*PAGE*
>> Begin
Solve the following initial value problem, $$\begin{align} \frac{dy}{dx} &= \frac{-3y^2 + 9y + 2x + 14}{6xy - 9x + 8y - 11} \\ y(-3) &= -3 \end{align}$$ This can be written as an exact equation. First we find the general solution following the paradigm.

  1. We write the equation in the standard form, M dx + N dy = 0. $$ (3y^2 - 9y - 2x - 14) dx + (6xy - 9x + 8y - 11) dy = 0 $$
  2. We test for exactness. $$\frac{\partial}{\partial y}\left(3y^2 - 9y - 2x - 14\right) = 6y - 9 = \frac{\partial}{\partial x}\left(6xy - 9x + 8y - 11\right) $$ so the equation is exact.

  3. Write the partial differential equations. $$ \begin{align} \frac{\partial F}{\partial x} &= 3y^2 - 9y - 2x - 14\\ \frac{\partial F}{\partial y} &= 6xy - 9x + 8y - 11 \end{align}$$
  4. Integrate the first partial differential equation. $$ F(x,y) = \int (3y^2 - 9y - 2x - 14)\,\partial x = 3xy^2 - 9xy - x^2 - 14x + C(y) $$
  5. Integrate the second partial differential equation. $$ F(x,y) = \int (6xy - 9x + 8y - 11)\,\partial y = 3xy^2 - 9xy + 4y^2 - 11y + \tilde{C}(x) $$
  6. Equate the expressions for F(x,y).
>> End
*WRITTEN PROBLEM*
In the worked differential equation problem, what expression do both partial derivatives equal in the exactness test?

[Records about locating elements on screens]
>> Begin
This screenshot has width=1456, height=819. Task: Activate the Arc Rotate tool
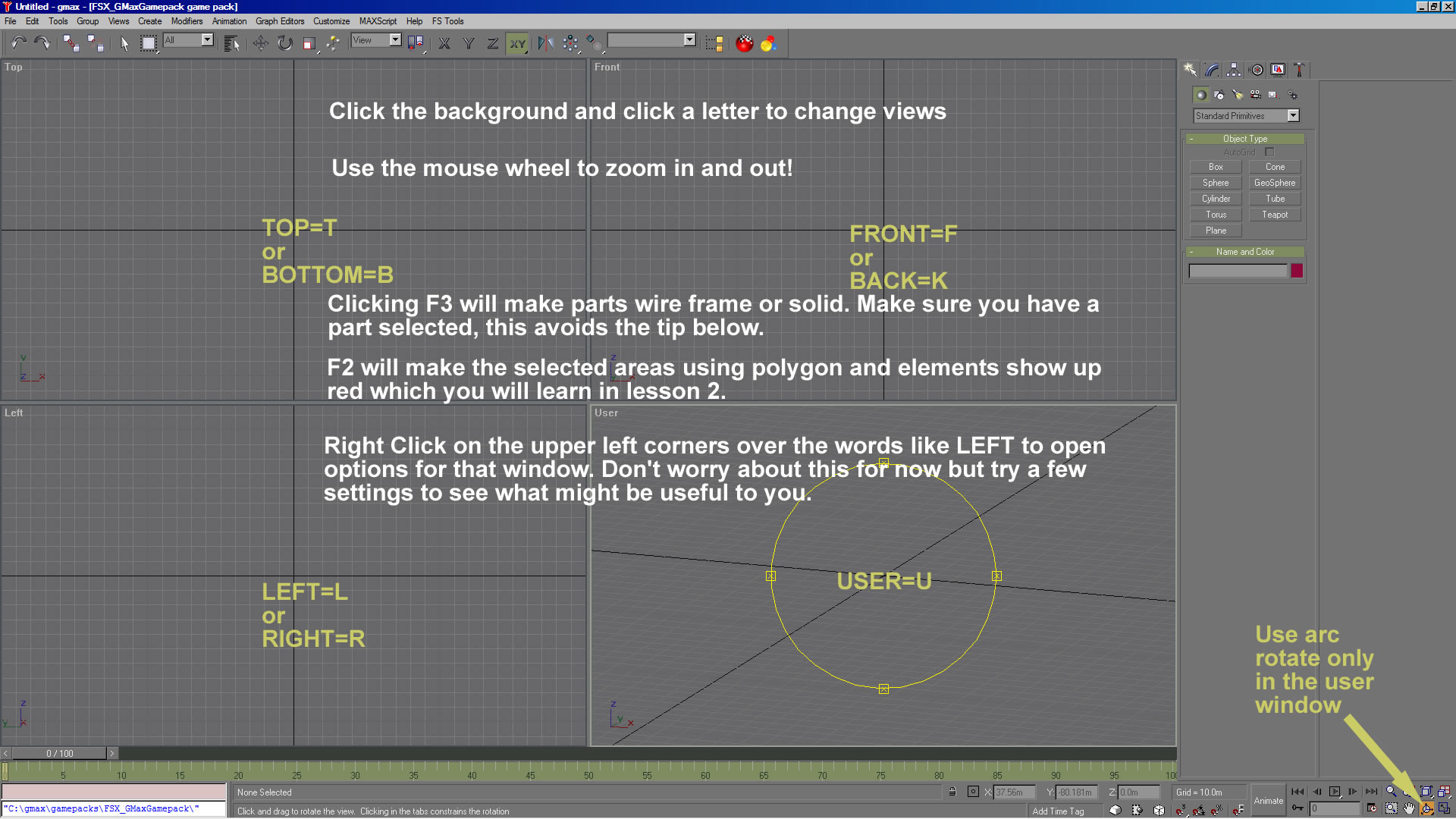point(1426,809)

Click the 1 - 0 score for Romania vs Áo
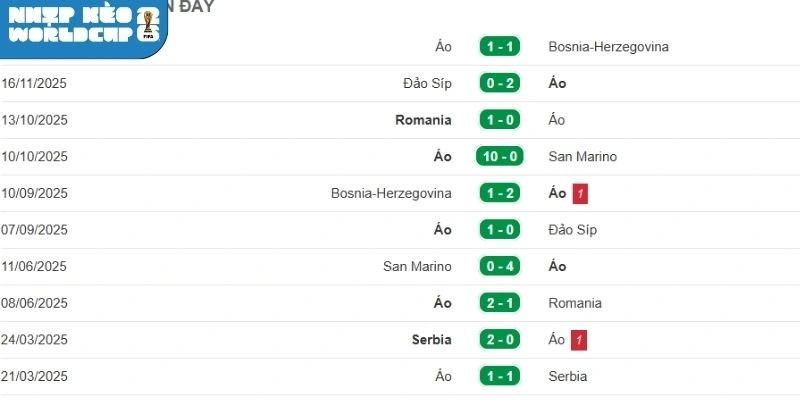pyautogui.click(x=500, y=120)
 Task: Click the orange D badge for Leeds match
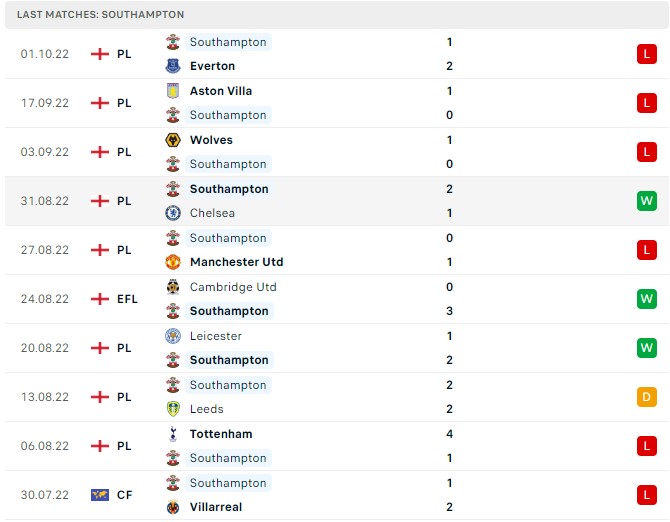pyautogui.click(x=646, y=397)
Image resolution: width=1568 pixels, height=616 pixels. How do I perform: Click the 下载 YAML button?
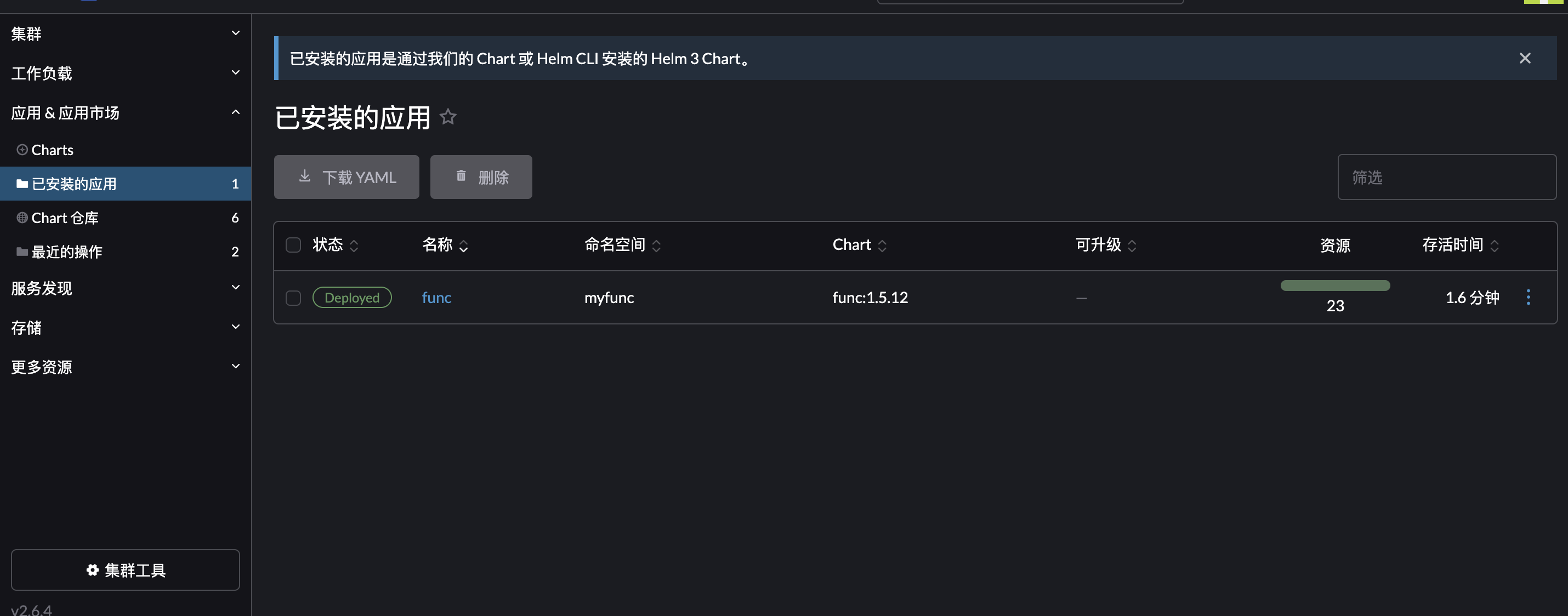(x=346, y=177)
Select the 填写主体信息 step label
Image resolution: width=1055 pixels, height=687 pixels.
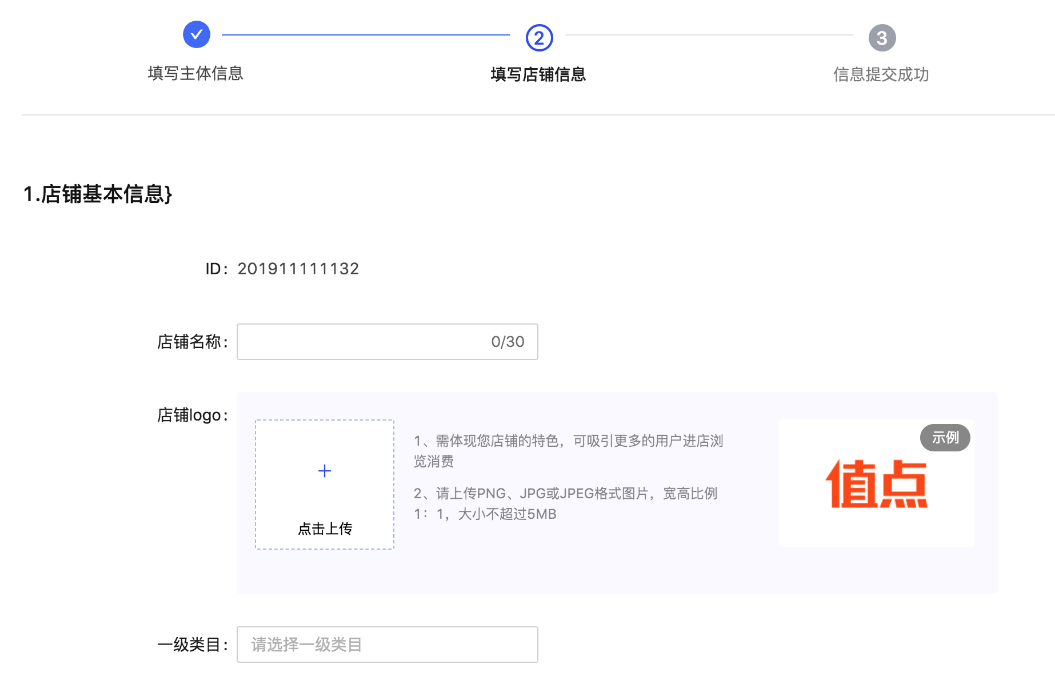tap(196, 71)
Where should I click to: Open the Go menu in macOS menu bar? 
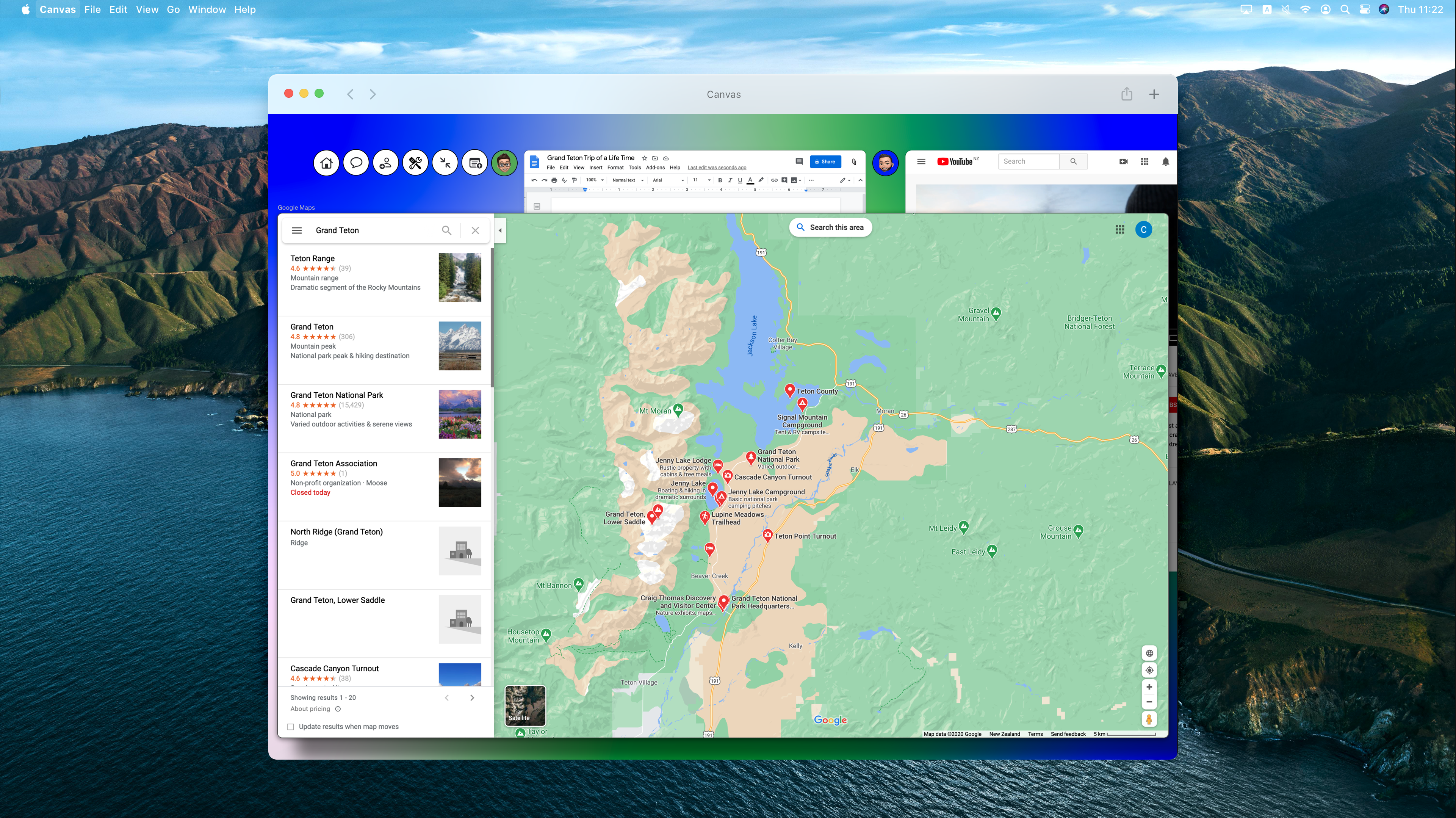(173, 9)
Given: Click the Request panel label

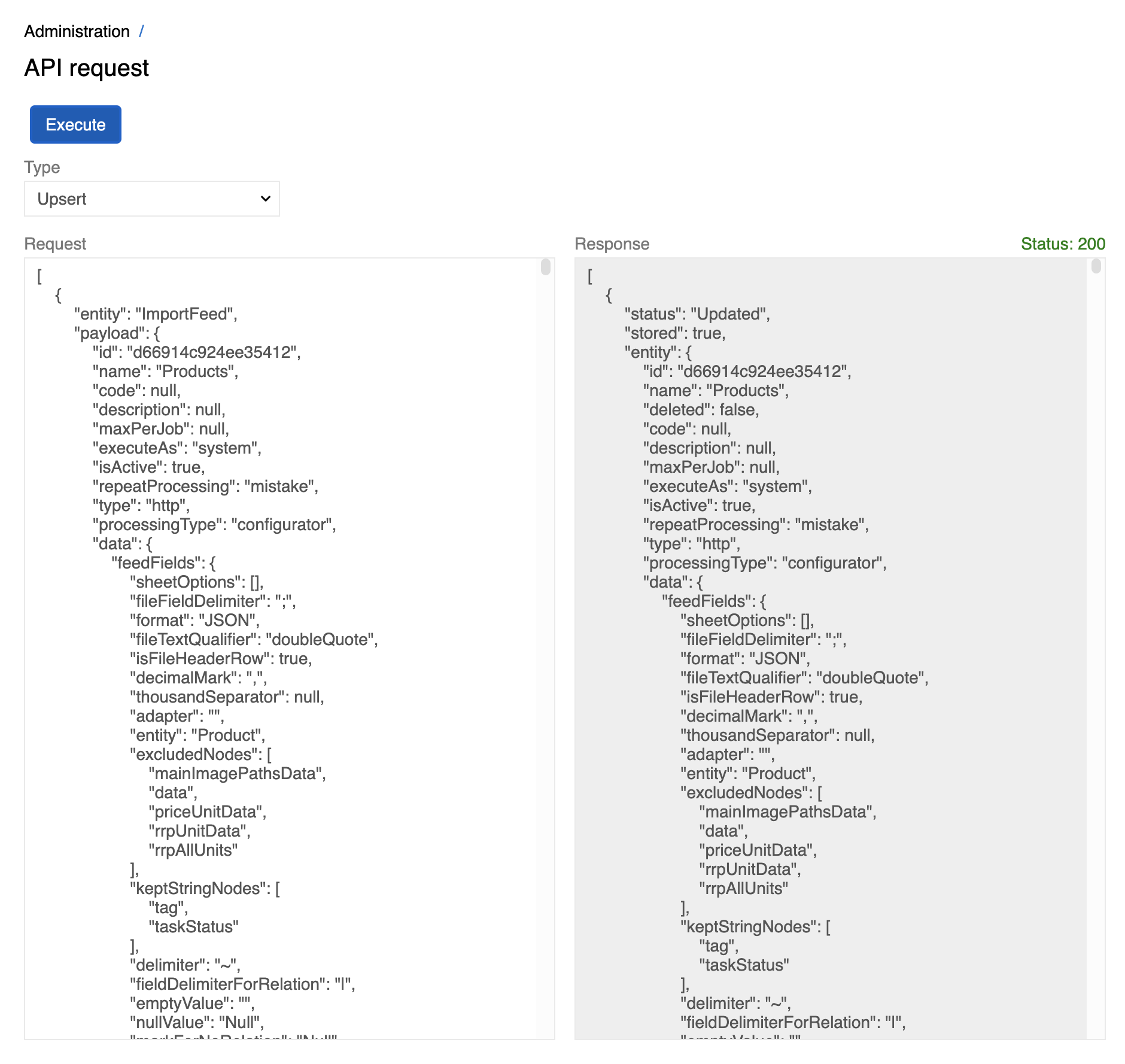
>> End
*FINISHED EXERCISE*
6y − 9